10 tips when considering alternative funding

Published 16th Mar 2015 by bathamm
10 tips when considering alternative funding 10 Tips When Considering Alternative Funding Alternative funding was virtually unheard of before 2007, but from late 2008 and well into 2010, the crowd funding and peer-to-peer lending industry started. New banks opened their doors to the SME (small and medium-sized enterprise) sector, specialist invoice discounters appeared and cash advance was created. The alternative funders had arrived. Nowadays, traditional banks are unlikely to help finance the growth of a single salon into a national chain, providing every conceivable financial service along the way, but there are alternatives. Richard Morley, director of European development at Liquid Finance Partners Limited offer some guidance to those considering alternative funding.
  • Be aware that your bank is not your only option when you need a loan, and that you shouldn’t give up if they say no.
  • Don’t be shy in asking for help and advice. If your bank can’t help, then ask what alternatives it can recommend. Ask around, as you never know where a supplier or fellow business owner might have got their financing.

━━━━━━━━

**Task statement:** Rewrite the alternative funding tips passage that begins at the words "Published 16th Mar" and stops after "considering alternative funding.", substituting "SMB" for "SME".

━━━━━━━━

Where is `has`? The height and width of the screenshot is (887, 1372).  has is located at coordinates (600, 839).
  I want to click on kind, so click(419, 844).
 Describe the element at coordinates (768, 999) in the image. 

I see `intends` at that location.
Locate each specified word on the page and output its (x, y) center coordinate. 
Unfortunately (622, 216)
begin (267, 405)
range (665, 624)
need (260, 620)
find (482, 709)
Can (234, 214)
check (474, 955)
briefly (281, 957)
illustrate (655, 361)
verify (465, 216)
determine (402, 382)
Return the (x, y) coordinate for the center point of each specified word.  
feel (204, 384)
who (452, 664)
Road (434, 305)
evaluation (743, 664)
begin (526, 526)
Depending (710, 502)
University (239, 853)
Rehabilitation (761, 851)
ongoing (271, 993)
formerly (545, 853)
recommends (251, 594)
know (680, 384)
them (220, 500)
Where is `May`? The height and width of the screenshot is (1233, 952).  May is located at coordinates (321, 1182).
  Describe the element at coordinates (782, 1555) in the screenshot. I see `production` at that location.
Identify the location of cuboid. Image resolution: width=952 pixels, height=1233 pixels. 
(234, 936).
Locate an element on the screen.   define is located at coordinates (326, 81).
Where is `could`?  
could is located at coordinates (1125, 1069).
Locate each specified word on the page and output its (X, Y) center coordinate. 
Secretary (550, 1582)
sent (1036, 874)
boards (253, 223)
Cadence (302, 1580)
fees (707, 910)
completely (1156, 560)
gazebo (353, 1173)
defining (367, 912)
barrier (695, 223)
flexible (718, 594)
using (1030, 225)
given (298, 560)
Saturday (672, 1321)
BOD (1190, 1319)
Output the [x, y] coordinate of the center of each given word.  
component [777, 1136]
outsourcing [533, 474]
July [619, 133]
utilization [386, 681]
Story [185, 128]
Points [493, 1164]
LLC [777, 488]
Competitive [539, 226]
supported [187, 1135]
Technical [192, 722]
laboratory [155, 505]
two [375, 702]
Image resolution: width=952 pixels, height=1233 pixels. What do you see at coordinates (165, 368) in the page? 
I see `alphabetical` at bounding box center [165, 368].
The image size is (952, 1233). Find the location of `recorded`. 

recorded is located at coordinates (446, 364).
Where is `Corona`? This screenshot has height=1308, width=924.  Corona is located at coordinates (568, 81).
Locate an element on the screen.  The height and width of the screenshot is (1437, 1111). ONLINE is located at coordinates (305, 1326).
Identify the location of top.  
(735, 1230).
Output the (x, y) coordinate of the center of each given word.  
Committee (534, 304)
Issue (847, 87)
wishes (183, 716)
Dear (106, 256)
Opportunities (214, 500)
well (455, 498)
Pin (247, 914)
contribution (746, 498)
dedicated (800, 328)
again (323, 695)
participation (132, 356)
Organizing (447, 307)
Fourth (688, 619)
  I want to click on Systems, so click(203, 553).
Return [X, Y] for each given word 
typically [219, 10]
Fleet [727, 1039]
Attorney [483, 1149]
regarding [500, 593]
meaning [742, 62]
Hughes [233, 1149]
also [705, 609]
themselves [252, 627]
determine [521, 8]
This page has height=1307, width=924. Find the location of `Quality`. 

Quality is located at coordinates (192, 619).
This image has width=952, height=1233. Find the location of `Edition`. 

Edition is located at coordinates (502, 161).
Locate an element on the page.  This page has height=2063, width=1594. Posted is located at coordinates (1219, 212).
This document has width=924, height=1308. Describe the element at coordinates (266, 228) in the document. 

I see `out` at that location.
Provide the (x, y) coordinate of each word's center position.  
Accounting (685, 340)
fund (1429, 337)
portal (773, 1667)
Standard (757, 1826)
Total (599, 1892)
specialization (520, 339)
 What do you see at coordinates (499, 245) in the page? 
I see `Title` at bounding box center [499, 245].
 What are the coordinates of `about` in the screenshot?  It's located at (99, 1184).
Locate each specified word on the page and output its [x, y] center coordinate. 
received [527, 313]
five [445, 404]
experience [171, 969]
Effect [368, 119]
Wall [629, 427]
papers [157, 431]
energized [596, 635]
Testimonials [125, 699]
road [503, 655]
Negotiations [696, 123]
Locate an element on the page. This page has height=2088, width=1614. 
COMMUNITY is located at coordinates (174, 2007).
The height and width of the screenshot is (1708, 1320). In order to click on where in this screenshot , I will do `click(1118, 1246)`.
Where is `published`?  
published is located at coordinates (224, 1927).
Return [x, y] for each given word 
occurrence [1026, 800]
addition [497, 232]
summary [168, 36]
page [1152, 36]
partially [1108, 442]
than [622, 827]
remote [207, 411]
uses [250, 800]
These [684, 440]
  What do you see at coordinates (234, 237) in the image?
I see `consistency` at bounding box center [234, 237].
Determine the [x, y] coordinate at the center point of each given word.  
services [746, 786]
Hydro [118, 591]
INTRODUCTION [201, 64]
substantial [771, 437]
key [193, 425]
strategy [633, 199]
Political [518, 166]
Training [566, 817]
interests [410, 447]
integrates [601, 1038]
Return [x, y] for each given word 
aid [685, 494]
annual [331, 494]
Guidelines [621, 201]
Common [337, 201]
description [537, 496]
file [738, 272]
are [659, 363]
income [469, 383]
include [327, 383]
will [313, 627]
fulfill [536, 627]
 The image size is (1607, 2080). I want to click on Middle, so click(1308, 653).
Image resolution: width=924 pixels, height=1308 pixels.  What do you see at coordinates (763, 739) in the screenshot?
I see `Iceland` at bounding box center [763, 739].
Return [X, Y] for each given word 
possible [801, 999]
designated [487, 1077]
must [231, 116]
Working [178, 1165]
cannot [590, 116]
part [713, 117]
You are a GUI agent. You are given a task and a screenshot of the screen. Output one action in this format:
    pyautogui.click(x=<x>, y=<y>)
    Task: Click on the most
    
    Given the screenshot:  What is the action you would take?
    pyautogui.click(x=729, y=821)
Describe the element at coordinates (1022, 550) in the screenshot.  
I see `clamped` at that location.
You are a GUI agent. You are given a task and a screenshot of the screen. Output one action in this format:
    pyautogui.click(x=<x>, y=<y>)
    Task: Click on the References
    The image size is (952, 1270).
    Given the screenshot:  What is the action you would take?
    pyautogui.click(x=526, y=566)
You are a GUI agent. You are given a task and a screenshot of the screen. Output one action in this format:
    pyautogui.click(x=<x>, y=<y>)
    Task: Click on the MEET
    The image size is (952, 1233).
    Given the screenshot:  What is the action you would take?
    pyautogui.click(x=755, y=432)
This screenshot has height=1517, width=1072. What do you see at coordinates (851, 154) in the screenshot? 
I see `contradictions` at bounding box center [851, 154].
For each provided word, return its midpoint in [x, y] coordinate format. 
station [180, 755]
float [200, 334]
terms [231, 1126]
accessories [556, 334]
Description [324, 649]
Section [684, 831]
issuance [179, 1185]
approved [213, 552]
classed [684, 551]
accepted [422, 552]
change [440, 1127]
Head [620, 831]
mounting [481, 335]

━━━━━━━━

**Response for this exercise:**
Published 16th Mar 2015 by bathamm
10 tips when considering alternative funding 10 Tips When Considering Alternative Funding Alternative funding was virtually unheard of before 2007, but from late 2008 and well into 2010, the crowd funding and peer-to-peer lending industry started. New banks opened their doors to the SMB (small and medium-sized enterprise) sector, specialist invoice discounters appeared and cash advance was created. The alternative funders had arrived. Nowadays, traditional banks are unlikely to help finance the growth of a single salon into a national chain, providing every conceivable financial service along the way, but there are alternatives. Richard Morley, director of European development at Liquid Finance Partners Limited offer some guidance to those considering alternative funding.